Dalam video berdurasi singkat itu, tepat pada menit ke-1:50 hingga 2:00, terdengar suara salah satu saksi, Victor Topan Ginting, yang mengatakan, “Lombek sudah disitu, jangan kau aneh-aneh, BB kau ini…” sambil memegang kantong celananya sendiri.
Namun, dalam Berita Acara Pemeriksaan (BAP), disebutkan bahwa barang bukti narkotika ditemukan di bagasi belakang mobil Rahmadi, tepatnya di dalam kotak lampu.

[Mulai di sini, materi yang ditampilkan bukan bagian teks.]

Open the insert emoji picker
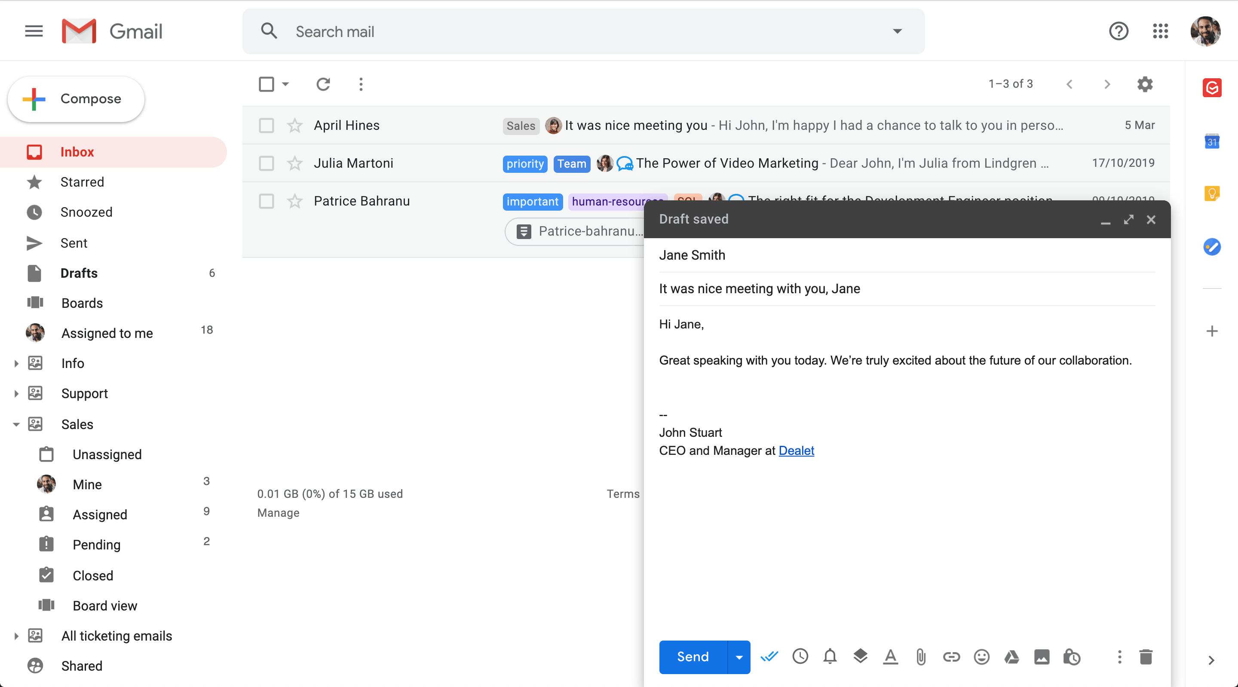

Perbedaan keterangan juga muncul dalam persidangan. Dua anggota polisi yang melakukan penangkapan memberikan pernyataan berbeda: satu menyebut barang bukti berada di bangku sopir, sedangkan lainnya menyatakan di bangku penumpang.

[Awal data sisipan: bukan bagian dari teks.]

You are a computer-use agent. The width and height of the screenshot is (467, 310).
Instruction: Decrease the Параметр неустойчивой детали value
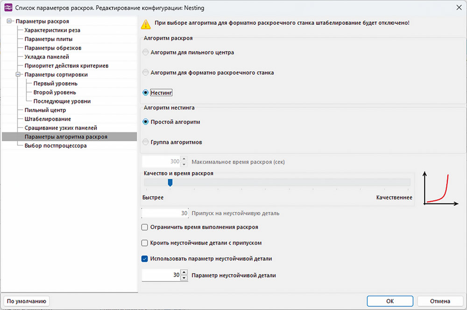coord(184,278)
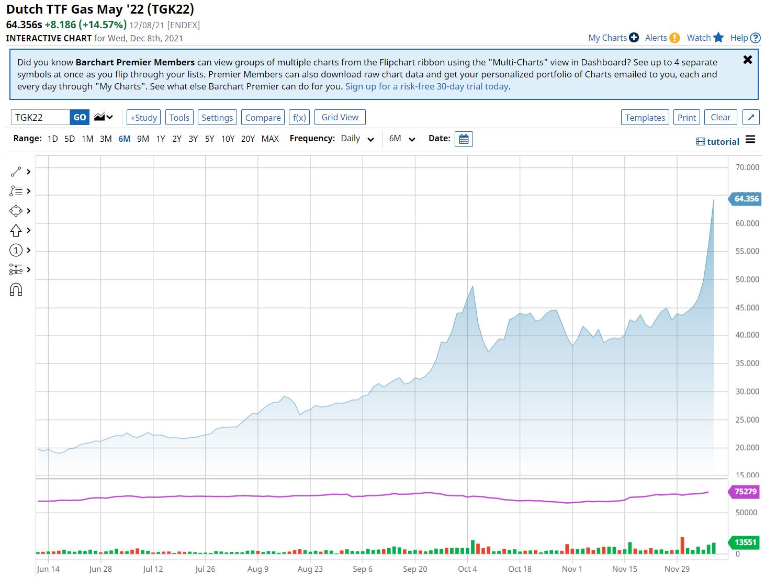765x577 pixels.
Task: Click the numbered circle annotation tool
Action: [x=16, y=250]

Kuasa hukum Rahmadi menilai kejanggalan tersebut menunjukkan adanya indikasi rekayasa dalam penanganan perkara.
“Video itu bukan sekadar rekaman, tapi bukti hidup bagaimana kasus bisa direkayasa untuk kepentingan tertentu. Jika dibiarkan, keadilan akan runtuh,” kata Ronald Siahaan di persidangan.
Selain dugaan rekayasa, Rahmadi juga mengaku menjadi korban pemerasan oleh saksi Victor Topan Ginting hingga kehilangan uang Rp11,2 juta dari rekening pribadinya. Dana tersebut disebut mengalir ke rekening seseorang bernama Rika Purba, yang diduga bagian dari kelompok Victor.
Rahmadi meminta majelis hakim mempertimbangkan fakta persidangan secara objektif dan menindak oknum aparat yang diduga terlibat dalam rekayasa serta pemerasan. Ia juga menuntut agar nama Kompol DK dan Jaksa Penuntut Umum yang menangani perkara diperiksa secara internal.
“Ini bukan hanya tentang saya,” ujar Rahmadi seusai sidang. “Ini tentang siapa pun yang bisa dijebak dengan cara yang sama. Saya melawan karena diam berarti mati pelan-pelan.”
Kasus ini kini menarik perhatian publik dan sejumlah penggiat hukum di Sumatera Utara. Mereka menilai, jika terbukti ada manipulasi barang bukti dan pemerasan oleh aparat, kasus Rahmadi berpotensi menjadi preseden buruk bagi penegakan hukum di daerah tersebut.